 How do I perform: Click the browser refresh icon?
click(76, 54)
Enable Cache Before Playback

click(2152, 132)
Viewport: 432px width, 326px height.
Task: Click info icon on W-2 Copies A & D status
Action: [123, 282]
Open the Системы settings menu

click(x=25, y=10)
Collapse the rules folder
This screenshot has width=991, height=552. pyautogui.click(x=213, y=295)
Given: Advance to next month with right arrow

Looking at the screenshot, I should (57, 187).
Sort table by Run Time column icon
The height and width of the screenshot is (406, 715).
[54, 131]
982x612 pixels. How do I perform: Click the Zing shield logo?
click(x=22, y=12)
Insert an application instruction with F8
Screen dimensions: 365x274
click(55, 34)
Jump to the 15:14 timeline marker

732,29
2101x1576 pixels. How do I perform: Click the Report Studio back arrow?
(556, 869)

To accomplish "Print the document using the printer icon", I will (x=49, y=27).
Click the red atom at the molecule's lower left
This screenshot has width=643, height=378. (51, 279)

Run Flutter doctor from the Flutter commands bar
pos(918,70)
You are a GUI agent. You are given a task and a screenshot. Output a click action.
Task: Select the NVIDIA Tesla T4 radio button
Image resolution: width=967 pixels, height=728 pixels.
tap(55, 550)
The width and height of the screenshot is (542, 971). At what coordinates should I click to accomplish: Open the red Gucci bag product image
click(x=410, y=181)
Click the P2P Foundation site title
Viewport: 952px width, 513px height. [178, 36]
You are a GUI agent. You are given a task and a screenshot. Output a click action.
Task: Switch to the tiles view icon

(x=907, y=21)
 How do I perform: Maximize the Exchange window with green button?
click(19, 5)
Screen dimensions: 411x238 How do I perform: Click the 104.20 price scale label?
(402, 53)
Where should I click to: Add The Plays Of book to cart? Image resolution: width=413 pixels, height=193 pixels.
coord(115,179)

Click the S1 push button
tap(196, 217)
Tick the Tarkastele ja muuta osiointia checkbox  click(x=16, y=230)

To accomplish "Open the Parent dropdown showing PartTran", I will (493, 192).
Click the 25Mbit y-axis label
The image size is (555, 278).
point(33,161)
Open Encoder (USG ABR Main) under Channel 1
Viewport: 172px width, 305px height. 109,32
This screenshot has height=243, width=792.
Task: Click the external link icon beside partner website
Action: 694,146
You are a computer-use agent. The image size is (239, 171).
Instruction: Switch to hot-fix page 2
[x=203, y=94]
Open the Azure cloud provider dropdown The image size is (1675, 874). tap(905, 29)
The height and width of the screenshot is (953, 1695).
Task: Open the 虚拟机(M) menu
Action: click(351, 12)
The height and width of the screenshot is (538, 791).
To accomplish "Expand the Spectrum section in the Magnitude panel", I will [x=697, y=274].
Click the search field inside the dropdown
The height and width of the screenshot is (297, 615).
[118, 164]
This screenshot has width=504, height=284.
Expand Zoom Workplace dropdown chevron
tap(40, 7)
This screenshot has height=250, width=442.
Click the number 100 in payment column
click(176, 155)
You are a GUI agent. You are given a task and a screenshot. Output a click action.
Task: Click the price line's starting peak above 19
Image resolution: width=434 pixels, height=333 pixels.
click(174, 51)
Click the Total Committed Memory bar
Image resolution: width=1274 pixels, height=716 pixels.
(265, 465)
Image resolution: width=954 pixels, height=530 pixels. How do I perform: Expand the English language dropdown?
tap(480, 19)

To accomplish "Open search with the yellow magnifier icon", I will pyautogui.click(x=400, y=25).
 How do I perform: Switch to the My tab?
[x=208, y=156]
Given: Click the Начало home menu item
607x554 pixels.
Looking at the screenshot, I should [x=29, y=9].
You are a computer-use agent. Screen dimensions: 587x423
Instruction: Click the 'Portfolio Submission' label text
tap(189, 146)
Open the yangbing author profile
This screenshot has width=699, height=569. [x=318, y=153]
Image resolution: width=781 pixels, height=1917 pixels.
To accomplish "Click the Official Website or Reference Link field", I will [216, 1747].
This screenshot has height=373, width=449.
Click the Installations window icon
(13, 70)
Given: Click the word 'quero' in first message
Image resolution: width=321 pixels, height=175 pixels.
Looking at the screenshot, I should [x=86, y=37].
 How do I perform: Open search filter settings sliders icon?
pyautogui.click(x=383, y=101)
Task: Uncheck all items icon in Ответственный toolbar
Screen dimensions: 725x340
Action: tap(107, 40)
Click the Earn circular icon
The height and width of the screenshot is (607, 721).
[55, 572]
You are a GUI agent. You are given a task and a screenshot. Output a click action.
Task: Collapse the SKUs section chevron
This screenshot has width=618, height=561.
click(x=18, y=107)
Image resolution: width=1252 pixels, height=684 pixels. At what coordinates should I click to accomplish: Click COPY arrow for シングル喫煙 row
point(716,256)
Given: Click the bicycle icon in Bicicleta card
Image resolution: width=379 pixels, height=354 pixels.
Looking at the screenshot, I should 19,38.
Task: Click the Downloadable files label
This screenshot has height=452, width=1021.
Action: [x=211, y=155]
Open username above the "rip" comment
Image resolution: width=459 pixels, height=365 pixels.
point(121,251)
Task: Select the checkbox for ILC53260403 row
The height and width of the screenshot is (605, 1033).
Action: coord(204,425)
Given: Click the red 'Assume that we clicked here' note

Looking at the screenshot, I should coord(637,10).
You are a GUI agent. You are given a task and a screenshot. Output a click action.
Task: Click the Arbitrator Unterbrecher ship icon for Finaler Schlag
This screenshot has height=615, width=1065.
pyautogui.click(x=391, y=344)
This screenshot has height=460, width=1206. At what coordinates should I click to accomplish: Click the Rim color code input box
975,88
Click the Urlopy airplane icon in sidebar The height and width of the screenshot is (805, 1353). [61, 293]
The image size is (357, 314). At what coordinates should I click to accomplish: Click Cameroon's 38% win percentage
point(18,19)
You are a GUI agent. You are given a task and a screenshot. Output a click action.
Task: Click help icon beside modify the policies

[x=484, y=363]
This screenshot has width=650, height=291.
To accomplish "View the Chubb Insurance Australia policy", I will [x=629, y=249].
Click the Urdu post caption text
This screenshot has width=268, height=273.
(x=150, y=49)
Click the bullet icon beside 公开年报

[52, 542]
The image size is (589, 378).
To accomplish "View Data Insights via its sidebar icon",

---

• _REQUEST_
Could you retype every one of the records above line for line, keeping each character and line break unchanged?

• _FINISHED EXERCISE_
 How do I perform: Click the browser refresh icon?
click(76, 54)
Enable Cache Before Playback

click(2152, 132)
Viewport: 432px width, 326px height.
Task: Click info icon on W-2 Copies A & D status
Action: [123, 282]
Open the Системы settings menu

click(x=25, y=10)
Collapse the rules folder
This screenshot has width=991, height=552. pyautogui.click(x=213, y=295)
Given: Advance to next month with right arrow

Looking at the screenshot, I should (57, 187).
Sort table by Run Time column icon
The height and width of the screenshot is (406, 715).
[54, 131]
982x612 pixels. How do I perform: Click the Zing shield logo?
click(x=22, y=12)
Insert an application instruction with F8
Screen dimensions: 365x274
click(55, 34)
Jump to the 15:14 timeline marker

732,29
2101x1576 pixels. How do I perform: Click the Report Studio back arrow?
(556, 869)

To accomplish "Print the document using the printer icon", I will (x=49, y=27).
Click the red atom at the molecule's lower left
This screenshot has width=643, height=378. (51, 279)

Run Flutter doctor from the Flutter commands bar
pos(918,70)
You are a GUI agent. You are given a task and a screenshot. Output a click action.
Task: Select the NVIDIA Tesla T4 radio button
Image resolution: width=967 pixels, height=728 pixels.
tap(55, 550)
The width and height of the screenshot is (542, 971). At what coordinates should I click to accomplish: Open the red Gucci bag product image
click(x=410, y=181)
Click the P2P Foundation site title
Viewport: 952px width, 513px height. [178, 36]
You are a GUI agent. You are given a task and a screenshot. Output a click action.
Task: Switch to the tiles view icon

(x=907, y=21)
 How do I perform: Maximize the Exchange window with green button?
click(19, 5)
Screen dimensions: 411x238 How do I perform: Click the 104.20 price scale label?
(402, 53)
Where should I click to: Add The Plays Of book to cart? Image resolution: width=413 pixels, height=193 pixels.
coord(115,179)

Click the S1 push button
tap(196, 217)
Tick the Tarkastele ja muuta osiointia checkbox  click(x=16, y=230)

To accomplish "Open the Parent dropdown showing PartTran", I will (493, 192).
Click the 25Mbit y-axis label
The image size is (555, 278).
point(33,161)
Open Encoder (USG ABR Main) under Channel 1
Viewport: 172px width, 305px height. 109,32
This screenshot has height=243, width=792.
Task: Click the external link icon beside partner website
Action: 694,146
You are a computer-use agent. The image size is (239, 171).
Instruction: Switch to hot-fix page 2
[x=203, y=94]
Open the Azure cloud provider dropdown The image size is (1675, 874). tap(905, 29)
The height and width of the screenshot is (953, 1695).
Task: Open the 虚拟机(M) menu
Action: click(351, 12)
The height and width of the screenshot is (538, 791).
To accomplish "Expand the Spectrum section in the Magnitude panel", I will [x=697, y=274].
Click the search field inside the dropdown
The height and width of the screenshot is (297, 615).
[118, 164]
This screenshot has width=504, height=284.
Expand Zoom Workplace dropdown chevron
tap(40, 7)
This screenshot has height=250, width=442.
Click the number 100 in payment column
click(176, 155)
You are a GUI agent. You are given a task and a screenshot. Output a click action.
Task: Click the price line's starting peak above 19
Image resolution: width=434 pixels, height=333 pixels.
click(174, 51)
Click the Total Committed Memory bar
Image resolution: width=1274 pixels, height=716 pixels.
(265, 465)
Image resolution: width=954 pixels, height=530 pixels. How do I perform: Expand the English language dropdown?
tap(480, 19)

To accomplish "Open search with the yellow magnifier icon", I will pyautogui.click(x=400, y=25).
 How do I perform: Switch to the My tab?
[x=208, y=156]
Given: Click the Начало home menu item
607x554 pixels.
Looking at the screenshot, I should [x=29, y=9].
You are a computer-use agent. Screen dimensions: 587x423
Instruction: Click the 'Portfolio Submission' label text
tap(189, 146)
Open the yangbing author profile
This screenshot has width=699, height=569. [x=318, y=153]
Image resolution: width=781 pixels, height=1917 pixels.
To accomplish "Click the Official Website or Reference Link field", I will [216, 1747].
This screenshot has height=373, width=449.
Click the Installations window icon
(13, 70)
Given: Click the word 'quero' in first message
Image resolution: width=321 pixels, height=175 pixels.
Looking at the screenshot, I should [x=86, y=37].
 How do I perform: Open search filter settings sliders icon?
pyautogui.click(x=383, y=101)
Task: Uncheck all items icon in Ответственный toolbar
Screen dimensions: 725x340
Action: tap(107, 40)
Click the Earn circular icon
The height and width of the screenshot is (607, 721).
[55, 572]
You are a GUI agent. You are given a task and a screenshot. Output a click action.
Task: Collapse the SKUs section chevron
This screenshot has width=618, height=561.
click(x=18, y=107)
Image resolution: width=1252 pixels, height=684 pixels. At what coordinates should I click to accomplish: Click COPY arrow for シングル喫煙 row
point(716,256)
Given: Click the bicycle icon in Bicicleta card
Image resolution: width=379 pixels, height=354 pixels.
Looking at the screenshot, I should 19,38.
Task: Click the Downloadable files label
This screenshot has height=452, width=1021.
Action: [x=211, y=155]
Open username above the "rip" comment
Image resolution: width=459 pixels, height=365 pixels.
point(121,251)
Task: Select the checkbox for ILC53260403 row
The height and width of the screenshot is (605, 1033).
Action: coord(204,425)
Given: Click the red 'Assume that we clicked here' note

Looking at the screenshot, I should coord(637,10).
You are a GUI agent. You are given a task and a screenshot. Output a click action.
Task: Click the Arbitrator Unterbrecher ship icon for Finaler Schlag
This screenshot has height=615, width=1065.
pyautogui.click(x=391, y=344)
This screenshot has height=460, width=1206. At what coordinates should I click to accomplish: Click the Rim color code input box
975,88
Click the Urlopy airplane icon in sidebar The height and width of the screenshot is (805, 1353). [61, 293]
The image size is (357, 314). At what coordinates should I click to accomplish: Click Cameroon's 38% win percentage
point(18,19)
You are a GUI agent. You are given a task and a screenshot. Output a click action.
Task: Click help icon beside modify the policies

[x=484, y=363]
This screenshot has width=650, height=291.
To accomplish "View the Chubb Insurance Australia policy", I will [x=629, y=249].
Click the Urdu post caption text
This screenshot has width=268, height=273.
(x=150, y=49)
Click the bullet icon beside 公开年报

[52, 542]
The image size is (589, 378).
To accomplish "View Data Insights via its sidebar icon",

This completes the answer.